------ Data records

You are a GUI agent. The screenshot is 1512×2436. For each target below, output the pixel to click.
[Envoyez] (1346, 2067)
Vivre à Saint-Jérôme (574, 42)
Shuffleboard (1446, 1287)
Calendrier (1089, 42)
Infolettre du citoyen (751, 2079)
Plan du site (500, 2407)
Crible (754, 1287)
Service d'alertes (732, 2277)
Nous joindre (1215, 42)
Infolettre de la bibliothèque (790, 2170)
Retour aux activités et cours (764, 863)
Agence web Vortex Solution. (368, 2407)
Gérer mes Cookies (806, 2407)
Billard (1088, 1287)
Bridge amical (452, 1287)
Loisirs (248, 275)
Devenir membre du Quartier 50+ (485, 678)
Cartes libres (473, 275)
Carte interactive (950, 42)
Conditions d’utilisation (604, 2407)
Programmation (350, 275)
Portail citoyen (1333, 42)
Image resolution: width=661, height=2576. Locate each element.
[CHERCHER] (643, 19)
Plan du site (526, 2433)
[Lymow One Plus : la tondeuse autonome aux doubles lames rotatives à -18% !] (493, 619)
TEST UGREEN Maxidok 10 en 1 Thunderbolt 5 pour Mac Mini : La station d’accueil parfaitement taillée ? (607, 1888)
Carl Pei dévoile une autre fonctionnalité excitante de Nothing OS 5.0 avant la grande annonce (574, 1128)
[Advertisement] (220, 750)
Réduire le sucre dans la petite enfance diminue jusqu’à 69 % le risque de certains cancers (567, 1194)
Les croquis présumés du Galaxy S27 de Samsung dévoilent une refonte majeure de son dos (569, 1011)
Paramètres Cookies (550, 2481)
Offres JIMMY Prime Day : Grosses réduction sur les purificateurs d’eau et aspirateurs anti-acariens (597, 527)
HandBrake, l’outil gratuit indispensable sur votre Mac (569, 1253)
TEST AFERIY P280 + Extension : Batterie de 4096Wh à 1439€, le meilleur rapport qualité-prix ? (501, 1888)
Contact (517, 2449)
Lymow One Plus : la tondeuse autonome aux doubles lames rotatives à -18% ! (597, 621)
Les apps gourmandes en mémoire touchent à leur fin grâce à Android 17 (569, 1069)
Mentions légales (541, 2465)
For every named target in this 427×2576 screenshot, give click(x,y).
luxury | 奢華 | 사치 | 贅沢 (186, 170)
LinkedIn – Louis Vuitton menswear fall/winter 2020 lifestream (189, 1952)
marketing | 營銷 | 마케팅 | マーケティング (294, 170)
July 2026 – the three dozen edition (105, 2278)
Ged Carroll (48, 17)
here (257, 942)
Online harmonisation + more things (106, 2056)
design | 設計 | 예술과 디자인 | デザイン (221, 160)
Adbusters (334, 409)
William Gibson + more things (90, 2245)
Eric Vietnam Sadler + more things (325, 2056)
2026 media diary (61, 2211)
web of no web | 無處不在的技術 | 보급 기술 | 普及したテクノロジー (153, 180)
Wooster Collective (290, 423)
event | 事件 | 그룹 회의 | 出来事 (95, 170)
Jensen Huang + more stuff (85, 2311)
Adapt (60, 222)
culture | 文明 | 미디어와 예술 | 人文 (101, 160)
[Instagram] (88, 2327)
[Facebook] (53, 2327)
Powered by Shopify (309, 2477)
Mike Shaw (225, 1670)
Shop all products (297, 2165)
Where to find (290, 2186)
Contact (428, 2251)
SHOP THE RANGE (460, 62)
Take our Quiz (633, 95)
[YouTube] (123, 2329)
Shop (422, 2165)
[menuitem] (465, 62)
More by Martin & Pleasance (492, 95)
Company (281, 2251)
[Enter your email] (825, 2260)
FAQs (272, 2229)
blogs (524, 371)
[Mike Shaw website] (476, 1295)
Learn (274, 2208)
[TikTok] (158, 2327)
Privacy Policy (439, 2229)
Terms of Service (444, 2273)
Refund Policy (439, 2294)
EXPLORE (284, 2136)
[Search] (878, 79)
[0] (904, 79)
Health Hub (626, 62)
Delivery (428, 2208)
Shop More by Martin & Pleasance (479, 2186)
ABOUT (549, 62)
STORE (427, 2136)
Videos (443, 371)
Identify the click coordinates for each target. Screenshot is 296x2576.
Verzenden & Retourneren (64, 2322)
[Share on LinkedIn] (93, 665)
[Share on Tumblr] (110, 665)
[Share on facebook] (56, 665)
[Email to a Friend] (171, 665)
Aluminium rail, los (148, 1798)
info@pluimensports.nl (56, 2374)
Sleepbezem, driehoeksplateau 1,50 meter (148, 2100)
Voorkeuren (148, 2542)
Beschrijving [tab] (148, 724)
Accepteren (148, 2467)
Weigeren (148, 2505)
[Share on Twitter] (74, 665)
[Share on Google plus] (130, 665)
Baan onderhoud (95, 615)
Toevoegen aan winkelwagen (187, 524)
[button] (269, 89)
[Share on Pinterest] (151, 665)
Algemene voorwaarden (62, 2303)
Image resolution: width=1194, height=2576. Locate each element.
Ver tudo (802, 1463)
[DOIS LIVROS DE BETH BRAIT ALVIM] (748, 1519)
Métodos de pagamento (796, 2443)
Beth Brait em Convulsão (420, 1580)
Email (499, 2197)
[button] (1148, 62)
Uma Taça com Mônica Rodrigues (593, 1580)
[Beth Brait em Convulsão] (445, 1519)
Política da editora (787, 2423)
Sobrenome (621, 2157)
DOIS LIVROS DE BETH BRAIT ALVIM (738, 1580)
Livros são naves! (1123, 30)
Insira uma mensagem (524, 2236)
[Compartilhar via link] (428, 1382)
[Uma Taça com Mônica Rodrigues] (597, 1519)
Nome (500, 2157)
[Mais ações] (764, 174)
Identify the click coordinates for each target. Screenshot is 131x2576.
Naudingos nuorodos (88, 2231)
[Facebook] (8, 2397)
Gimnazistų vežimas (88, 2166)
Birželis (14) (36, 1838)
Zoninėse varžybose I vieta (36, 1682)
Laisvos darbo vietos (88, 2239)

------------

Your instructions: Count the lines above that contain the word "Lymow", and give only that number.

Worked solution: 2